#### [EXERCISE INSTRUCTIONS]
1. In one to three sentences, explain what the glioblastoma article gives as a reason these cancer cells are so good at surviving chemotherapy and radiation.
2. Resume the glioblastoma research article from its last sentence, keeping the same reporting style.

U of L researchers studying cells in glioblastoma
RESEARCHERS STUDYING HOW BRAIN CANCER CELLS BYPASS CELL-DEATH PATHWAYS
Brain cancer is one of today’s most aggressive, incurable diseases. But now the findings of a University of Lethbridge cancer research team, being shared worldwide, may lead to better outcomes. Glioblastoma (GBM), the brain cancer that killed Gord Downie of The Tragically Hip and former American senator John McCain, has a dismal prognosis and survival rate.
“The median survival rate is about 15 months, even after chemotherapy, surgical removal of the tumour and radiation therapy,” says Lethbridge researcher Nehal Thakor.
“We are trying to understand how these cancer cells bypass cell-death pathways.”
Cell death is a normal and controlled part of their growth and development. But in glioblastoma, cancer cells evade death — even after treatment — and they continue to multiply in an uncontrolled fashion.
Thakor, a professor in the chemistry and biochemistry department at U of L, is also the Campus Alberta Innovation Program Chair of Synthetic Biology and RNA-based Systems.
He’s leading a team that is focusing on mRNA (messenger RNA) and the factors that regulate how it’s involved in cell survival mechanisms. Messenger RNA carries genetic information from DNA to the ribosome, the part of the cell in charge of protein synthesis that allows important bodily functions to be carried out.
In research accepted for publication this spring, Thakor and his team explain that they are looking into eukaryotic initiation factor 5B, described as a protein involved “in the accurate initiation of translation from mRNA to protein.”
“What we’re really trying to understand is how these cancer cells are so good at surviving when they’re not supposed to,” says researcher Joe Ross, a post-doctoral fellow in Thakor’s lab.
“Why are they so good at surviving chemotherapy and radiation? It turns out that one of the things they’re really good at doing is translating proteins and the wrong types of proteins when they’re not supposed to.”

Collected data
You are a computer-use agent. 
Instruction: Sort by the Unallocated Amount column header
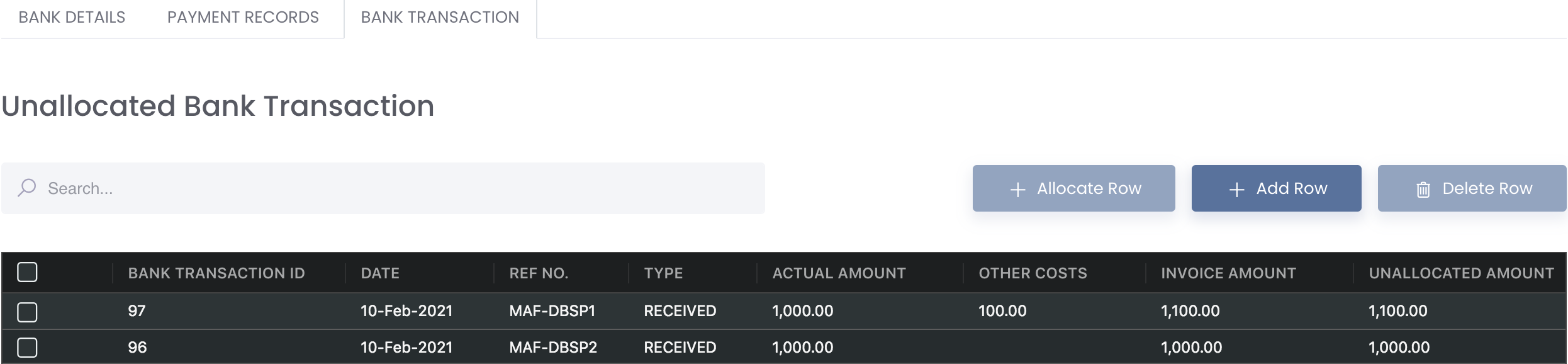(x=1461, y=273)
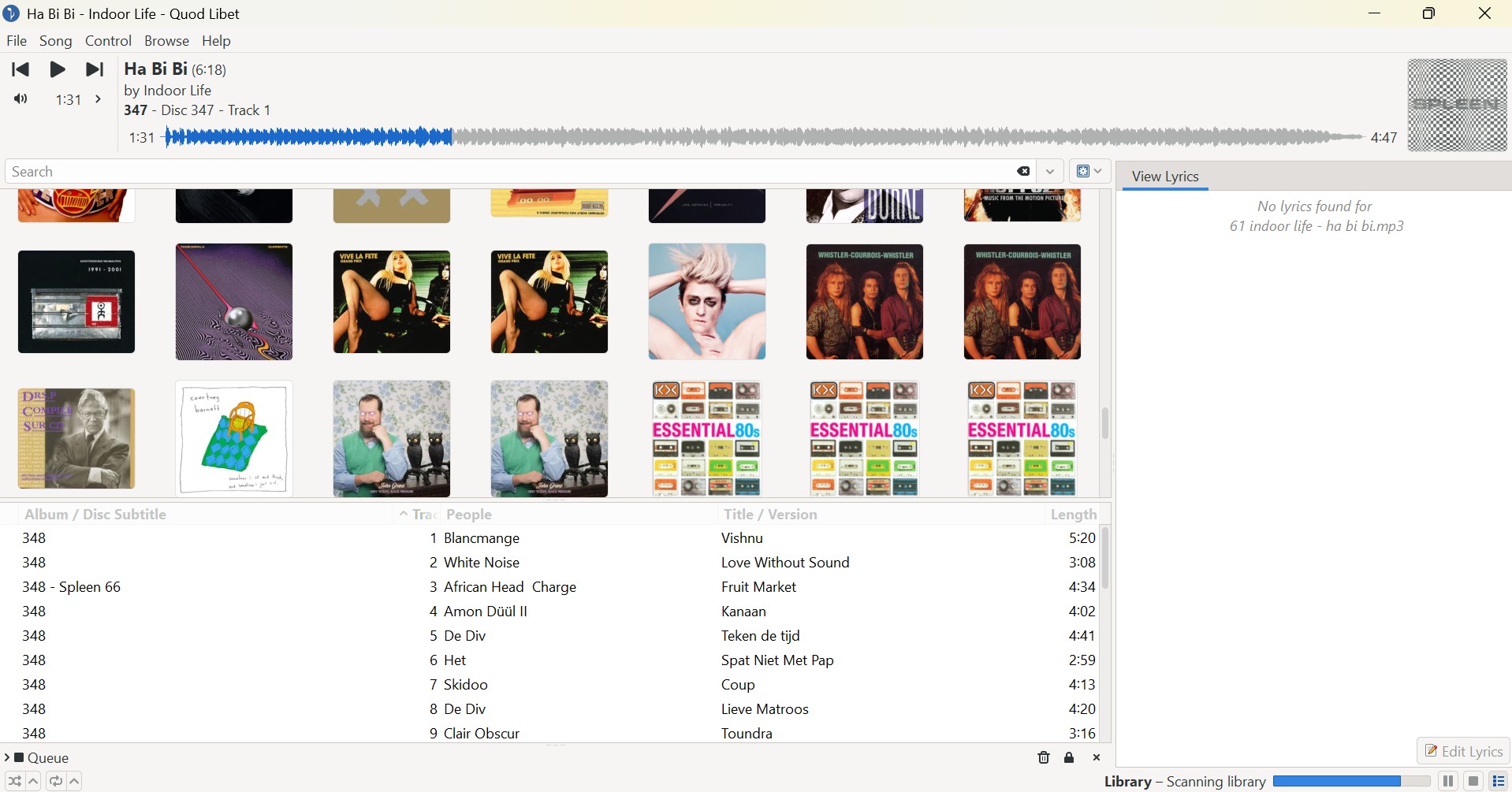This screenshot has width=1512, height=792.
Task: Sort songs by the Length column header
Action: click(x=1072, y=515)
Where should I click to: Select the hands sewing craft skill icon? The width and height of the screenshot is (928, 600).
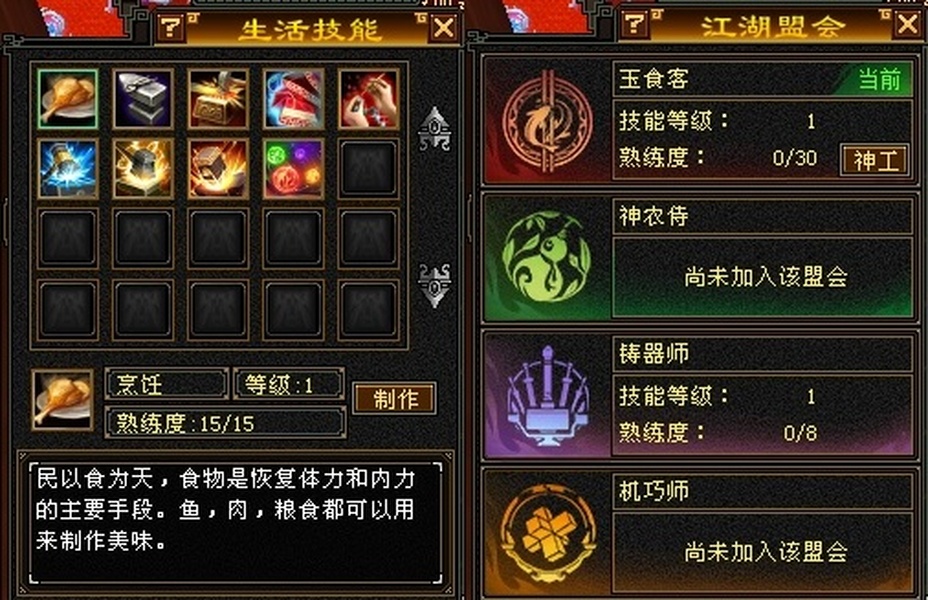tap(369, 99)
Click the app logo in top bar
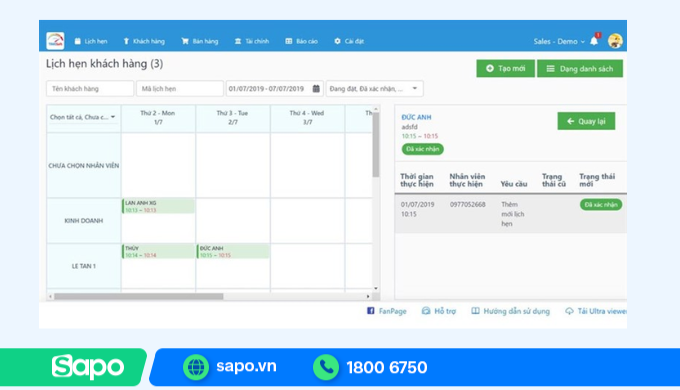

#### [ACTIVITY ANSWERS]
1. One reason these cells survive chemotherapy and radiation so well is that they are very good at translating proteins. They even translate the wrong types of proteins when they're not supposed to.

2.
Master’s student Kamiko Bressler, also part of the seven-member team, explains the 5B protein has been shown to play an important role in “normal translation.”
“But when cancer cells hijack normal processes and make them do abnormal things or make too much of certain proteins, that can cause the cells to evade . . . programmed cell death.”
“Glioblastoma is especially good at that, which is why it’s so hard to treat.”
The U of L findings are about to be published for peer review in the research journal Cell Death & Disease. Their study is titled “Eukaryotic initiation factor 5B (eIF5B) provides a critical cell survival switch to glioblastoma cells via regulation of apoptosis.”
Currently, the team is working with braintumour stem cells to see if the cancer cells will grow in the absence of the 5B protein, or if they become more sensitized to therapeutic interventions. These stem cells are the main cause of relapse.
Says Thakor, “If we can target eIF5B using a small molecular compound, then we can treat not only glioblastoma but other types of cancer that have similar mechanisms in place.”
“This proof-of-concept project has the potential to decode information related to the clinical management of GBM, and will have an important beneficial impact on the health of Canadians.”